EXERCISE TASKS:
1: In the design notes below, echo the passage between "Why LSM? Write-optimized" and "plan (relational algebra)", inclusive, copying it character for character.
2: Which two systems do the design notes name as users of the LSM tree?

Raft Core Algorithms:

  1. Leader Election:

    • Nodes start as Followers
    • If no heartbeat → Candidate → requests votes
    • Majority votes → becomes Leader
  2. Log Replication:

    • Leader appends entries to local log
    • Sends AppendEntries RPC to Followers
    • Commits entry when majority acknowledges
  3. Safety:

    • Election Safety: At most one leader per term
    • Log Matching: If two logs contain entry with same index/term, all preceding entries match
    • Leader Completeness: If entry committed in term T, it appears in logs of all leaders ≥ T

Why Raft? Simpler than Paxos, proven correctness, widely used (etcd, CockroachDB).


3. internal/storage - Storage Engine (Planned)

Purpose: Persistent, crash-safe storage with efficient reads/writes.

internal/storage/
├── domain/
│   ├── key_value.go        # Key-value pair entity
│   └── memtable.go         # In-memory sorted map
├── application/
│   ├── lsm_service.go      # LSM tree operations
│   └── compaction.go       # Background compaction
├── repository/
│   └── storage_repo.go     # Storage interface
└── infrastructure/
    ├── sstable.go          # Sorted String Table (disk format)
    ├── wal.go              # Write-Ahead Log
    └── bloom_filter.go     # Probabilistic membership test

LSM Tree Structure:

Write Path:
1. Append to WAL (durability)
2. Insert into Memtable (in-memory)
3. When Memtable full → flush to SSTable (disk)

Read Path:
1. Check Memtable
2. Check Bloom filters (skip SSTables without key)
3. Search SSTables (newest to oldest)

Compaction:
- Merge SSTables to remove deleted keys
- Reduce read amplification

Why LSM? Write-optimized (sequential writes), compaction amortizes cost, used by RocksDB/LevelDB.


Future Modules (Phase 2+)

4. internal/sql - SQL Query Layer

Components:

  • Parser: SQL → AST (abstract syntax tree)
  • Planner: AST → logical plan (relational algebra)
  • Optimizer: Logical plan → physical plan (cost-based)
  • Executor: Physical plan → results (iterator model)

5. internal/transaction - Transaction Coordinator

Algorithms:

  • Two-Phase Commit (2PC): Atomic commit across shards
  • MVCC: Multiple versions of data for snapshot reads
  • Snapshot Isolation: Transactions see consistent snapshot

6. internal/sharding - Data Partitioning

Strategies:

  • Consistent Hashing: Minimize reshuffling during rebalancing
  • Range Partitioning: Co-locate related keys
  • Metadata Service: Track shard → node mapping

7. internal/replication - Cross-Region Replication

Patterns:

  • Follower Reads: Read from nearest replica (eventual consistency)

INFORMATION SUPPLIED:
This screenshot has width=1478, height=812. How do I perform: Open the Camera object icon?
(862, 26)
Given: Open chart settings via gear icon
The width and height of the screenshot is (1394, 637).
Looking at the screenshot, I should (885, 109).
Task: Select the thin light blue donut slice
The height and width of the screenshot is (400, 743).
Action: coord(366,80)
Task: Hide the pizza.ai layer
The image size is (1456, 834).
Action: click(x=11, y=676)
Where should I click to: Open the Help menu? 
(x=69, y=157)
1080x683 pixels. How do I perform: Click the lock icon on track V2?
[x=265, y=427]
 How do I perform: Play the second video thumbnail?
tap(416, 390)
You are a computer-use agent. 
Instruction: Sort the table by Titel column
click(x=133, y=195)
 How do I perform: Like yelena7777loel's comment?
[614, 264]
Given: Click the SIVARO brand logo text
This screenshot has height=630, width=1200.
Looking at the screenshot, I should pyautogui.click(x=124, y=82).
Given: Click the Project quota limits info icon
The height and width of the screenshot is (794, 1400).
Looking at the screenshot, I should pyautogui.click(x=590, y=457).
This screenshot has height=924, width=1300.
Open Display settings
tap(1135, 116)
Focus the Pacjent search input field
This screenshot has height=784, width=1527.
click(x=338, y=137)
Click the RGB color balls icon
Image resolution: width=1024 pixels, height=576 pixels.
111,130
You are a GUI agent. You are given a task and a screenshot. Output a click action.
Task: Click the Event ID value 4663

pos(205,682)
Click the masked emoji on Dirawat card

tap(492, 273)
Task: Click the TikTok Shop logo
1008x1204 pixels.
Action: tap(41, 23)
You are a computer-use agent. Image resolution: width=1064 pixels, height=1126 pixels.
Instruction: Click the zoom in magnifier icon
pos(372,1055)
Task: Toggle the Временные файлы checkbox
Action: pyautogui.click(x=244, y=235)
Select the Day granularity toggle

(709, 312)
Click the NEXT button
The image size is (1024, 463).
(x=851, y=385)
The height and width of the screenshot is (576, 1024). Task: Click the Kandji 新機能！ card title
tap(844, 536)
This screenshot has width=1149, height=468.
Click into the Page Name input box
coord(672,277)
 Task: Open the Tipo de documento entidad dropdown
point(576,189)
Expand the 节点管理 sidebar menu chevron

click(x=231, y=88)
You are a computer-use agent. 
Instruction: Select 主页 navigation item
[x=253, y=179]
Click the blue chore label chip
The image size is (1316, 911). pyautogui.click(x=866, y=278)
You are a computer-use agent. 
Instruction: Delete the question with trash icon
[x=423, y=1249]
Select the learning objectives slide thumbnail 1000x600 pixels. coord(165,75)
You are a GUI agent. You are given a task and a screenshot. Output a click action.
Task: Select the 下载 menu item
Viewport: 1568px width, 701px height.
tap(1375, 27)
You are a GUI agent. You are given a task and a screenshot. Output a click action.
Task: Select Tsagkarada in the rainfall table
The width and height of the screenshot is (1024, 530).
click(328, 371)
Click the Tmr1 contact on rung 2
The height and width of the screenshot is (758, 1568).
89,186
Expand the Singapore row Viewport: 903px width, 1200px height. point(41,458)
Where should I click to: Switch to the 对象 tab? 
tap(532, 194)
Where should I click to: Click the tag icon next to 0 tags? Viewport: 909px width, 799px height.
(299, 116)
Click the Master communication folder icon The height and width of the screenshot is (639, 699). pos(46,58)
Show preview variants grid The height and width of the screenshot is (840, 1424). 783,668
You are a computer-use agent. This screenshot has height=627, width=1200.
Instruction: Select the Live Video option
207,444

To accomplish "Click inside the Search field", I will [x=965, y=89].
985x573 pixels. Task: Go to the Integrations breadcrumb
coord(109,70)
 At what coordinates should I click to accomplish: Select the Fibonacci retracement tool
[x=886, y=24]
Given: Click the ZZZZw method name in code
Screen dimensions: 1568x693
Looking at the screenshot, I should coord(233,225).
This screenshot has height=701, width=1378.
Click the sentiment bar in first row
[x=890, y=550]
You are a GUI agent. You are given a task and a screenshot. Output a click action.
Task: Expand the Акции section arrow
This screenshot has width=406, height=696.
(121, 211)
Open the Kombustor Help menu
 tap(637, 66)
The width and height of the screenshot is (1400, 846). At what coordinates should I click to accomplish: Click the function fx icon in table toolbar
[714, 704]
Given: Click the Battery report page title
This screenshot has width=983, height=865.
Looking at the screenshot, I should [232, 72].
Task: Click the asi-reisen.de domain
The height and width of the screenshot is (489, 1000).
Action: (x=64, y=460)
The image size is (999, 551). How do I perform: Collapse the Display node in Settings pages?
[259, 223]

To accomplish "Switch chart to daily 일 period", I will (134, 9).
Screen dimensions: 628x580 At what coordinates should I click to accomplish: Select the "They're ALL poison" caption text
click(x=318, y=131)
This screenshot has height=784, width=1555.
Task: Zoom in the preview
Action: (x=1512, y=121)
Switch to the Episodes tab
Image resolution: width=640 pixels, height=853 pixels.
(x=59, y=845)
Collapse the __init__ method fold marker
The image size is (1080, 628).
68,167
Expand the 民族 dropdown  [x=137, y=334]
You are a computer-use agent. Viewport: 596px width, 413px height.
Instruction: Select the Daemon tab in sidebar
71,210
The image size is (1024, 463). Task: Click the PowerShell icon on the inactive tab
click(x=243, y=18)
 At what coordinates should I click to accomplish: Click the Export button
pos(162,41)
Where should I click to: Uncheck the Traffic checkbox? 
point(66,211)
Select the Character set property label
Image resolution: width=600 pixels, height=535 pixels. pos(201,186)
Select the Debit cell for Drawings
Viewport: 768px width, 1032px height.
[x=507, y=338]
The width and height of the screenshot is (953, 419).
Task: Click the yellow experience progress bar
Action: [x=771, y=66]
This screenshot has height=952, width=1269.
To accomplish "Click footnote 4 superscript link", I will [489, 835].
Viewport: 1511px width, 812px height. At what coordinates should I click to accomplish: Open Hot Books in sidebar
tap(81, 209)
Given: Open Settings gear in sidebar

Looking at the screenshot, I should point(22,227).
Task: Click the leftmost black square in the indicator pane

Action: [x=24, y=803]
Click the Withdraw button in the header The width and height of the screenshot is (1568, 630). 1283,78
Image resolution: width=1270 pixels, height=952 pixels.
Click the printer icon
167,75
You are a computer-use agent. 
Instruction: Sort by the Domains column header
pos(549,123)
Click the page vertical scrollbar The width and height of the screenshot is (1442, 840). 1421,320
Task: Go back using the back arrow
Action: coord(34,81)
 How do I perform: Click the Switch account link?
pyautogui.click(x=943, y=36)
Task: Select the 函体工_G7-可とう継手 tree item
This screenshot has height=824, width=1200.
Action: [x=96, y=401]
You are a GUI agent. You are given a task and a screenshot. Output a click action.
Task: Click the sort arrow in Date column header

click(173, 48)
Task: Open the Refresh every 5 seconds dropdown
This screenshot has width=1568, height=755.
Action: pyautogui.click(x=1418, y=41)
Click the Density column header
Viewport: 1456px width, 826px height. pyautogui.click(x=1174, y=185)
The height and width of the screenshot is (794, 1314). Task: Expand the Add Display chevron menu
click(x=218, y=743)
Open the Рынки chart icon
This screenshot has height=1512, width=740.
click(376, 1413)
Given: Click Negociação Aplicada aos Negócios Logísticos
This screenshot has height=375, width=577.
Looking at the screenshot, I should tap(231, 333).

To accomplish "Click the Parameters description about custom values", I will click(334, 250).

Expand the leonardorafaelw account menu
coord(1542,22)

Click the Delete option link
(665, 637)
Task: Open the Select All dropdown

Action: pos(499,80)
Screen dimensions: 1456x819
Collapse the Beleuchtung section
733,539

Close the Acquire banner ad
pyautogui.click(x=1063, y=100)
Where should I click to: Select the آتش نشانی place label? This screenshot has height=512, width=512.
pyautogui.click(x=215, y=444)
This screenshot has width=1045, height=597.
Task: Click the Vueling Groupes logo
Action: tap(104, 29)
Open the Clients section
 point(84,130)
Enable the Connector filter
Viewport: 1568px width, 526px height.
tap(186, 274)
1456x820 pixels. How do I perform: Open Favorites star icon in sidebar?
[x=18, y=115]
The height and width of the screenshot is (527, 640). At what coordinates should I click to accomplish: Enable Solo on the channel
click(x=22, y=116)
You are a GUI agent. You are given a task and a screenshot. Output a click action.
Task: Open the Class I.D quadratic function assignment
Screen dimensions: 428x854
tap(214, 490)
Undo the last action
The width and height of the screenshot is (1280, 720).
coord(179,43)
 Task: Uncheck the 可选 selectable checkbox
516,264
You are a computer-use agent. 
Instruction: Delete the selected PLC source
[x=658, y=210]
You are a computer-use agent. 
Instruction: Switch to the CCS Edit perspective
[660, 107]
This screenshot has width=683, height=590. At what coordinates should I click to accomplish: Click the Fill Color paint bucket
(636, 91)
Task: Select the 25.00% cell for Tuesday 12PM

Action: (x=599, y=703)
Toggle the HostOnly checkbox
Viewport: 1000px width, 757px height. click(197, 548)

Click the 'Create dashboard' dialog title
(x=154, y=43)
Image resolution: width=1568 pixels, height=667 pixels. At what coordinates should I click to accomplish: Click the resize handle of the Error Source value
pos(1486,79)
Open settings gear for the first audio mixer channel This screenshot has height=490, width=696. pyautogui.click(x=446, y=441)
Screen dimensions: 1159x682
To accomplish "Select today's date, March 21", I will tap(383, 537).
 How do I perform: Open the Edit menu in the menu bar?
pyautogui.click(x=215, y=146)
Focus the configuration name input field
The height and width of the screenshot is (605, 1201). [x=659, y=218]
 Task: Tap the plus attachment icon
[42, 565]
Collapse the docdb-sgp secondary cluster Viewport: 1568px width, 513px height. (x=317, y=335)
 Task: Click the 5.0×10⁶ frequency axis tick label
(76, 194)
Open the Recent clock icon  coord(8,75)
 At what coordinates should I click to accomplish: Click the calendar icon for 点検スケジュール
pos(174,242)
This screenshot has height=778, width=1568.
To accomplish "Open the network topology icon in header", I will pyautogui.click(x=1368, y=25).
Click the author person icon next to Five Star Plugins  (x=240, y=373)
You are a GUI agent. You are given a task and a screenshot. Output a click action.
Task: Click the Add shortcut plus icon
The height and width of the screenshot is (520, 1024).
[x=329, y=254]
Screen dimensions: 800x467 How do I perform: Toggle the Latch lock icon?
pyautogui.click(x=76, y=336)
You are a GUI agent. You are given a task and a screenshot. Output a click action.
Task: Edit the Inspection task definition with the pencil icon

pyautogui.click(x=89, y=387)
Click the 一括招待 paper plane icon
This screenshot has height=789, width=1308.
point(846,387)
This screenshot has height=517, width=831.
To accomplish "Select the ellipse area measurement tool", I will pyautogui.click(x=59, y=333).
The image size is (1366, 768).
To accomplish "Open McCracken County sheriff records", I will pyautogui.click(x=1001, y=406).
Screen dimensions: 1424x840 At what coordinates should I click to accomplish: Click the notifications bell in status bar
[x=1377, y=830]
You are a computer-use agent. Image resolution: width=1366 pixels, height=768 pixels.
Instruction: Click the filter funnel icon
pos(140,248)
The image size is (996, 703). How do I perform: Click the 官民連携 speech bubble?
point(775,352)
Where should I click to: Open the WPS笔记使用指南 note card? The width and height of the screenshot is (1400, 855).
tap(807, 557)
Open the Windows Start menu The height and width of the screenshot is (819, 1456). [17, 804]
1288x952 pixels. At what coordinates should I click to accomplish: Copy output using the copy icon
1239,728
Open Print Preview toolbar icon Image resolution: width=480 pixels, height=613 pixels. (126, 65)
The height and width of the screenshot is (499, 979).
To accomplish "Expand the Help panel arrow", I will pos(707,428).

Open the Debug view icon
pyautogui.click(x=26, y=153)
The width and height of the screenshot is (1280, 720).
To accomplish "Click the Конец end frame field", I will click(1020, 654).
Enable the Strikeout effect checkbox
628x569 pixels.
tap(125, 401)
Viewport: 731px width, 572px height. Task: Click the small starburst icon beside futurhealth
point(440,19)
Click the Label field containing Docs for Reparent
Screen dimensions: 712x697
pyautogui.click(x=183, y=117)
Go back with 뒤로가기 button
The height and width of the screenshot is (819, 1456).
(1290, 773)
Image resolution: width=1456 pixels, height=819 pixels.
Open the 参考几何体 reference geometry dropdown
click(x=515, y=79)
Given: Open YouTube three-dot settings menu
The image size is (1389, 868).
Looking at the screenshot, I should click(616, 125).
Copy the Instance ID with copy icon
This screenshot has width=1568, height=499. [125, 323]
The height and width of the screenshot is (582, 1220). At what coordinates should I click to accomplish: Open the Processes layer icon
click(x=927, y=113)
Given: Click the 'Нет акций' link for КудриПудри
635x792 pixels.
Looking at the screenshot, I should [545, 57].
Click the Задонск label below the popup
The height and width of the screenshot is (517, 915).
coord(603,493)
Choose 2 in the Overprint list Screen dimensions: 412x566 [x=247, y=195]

OUTPUTS IN ORDER:
1:
Why LSM? Write-optimized (sequential writes), compaction amortizes cost, used by RocksDB/LevelDB.


Future Modules (Phase 2+)

4. internal/sql - SQL Query Layer

Components:

  • Parser: SQL → AST (abstract syntax tree)
  • Planner: AST → logical plan (relational algebra)

2: RocksDB and LevelDB.